SUPPLIED MATERIAL:
# # #
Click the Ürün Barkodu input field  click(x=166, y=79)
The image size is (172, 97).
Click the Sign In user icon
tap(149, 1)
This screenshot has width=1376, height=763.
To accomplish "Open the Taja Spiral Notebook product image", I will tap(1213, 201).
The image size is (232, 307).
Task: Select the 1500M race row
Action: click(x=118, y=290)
# # #
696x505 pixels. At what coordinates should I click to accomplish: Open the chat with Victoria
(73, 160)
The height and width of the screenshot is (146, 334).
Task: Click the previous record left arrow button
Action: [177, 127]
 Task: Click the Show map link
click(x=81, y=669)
# # #
SHORT PROBLEM:
Extract the records from the line containing "This screenshot has width=1376, height=763." down to the line containing "Action: click(x=118, y=290)", both lines included, and repeat them verbatim.

ANSWER:
This screenshot has width=1376, height=763.
To accomplish "Open the Taja Spiral Notebook product image", I will tap(1213, 201).
The image size is (232, 307).
Task: Select the 1500M race row
Action: click(x=118, y=290)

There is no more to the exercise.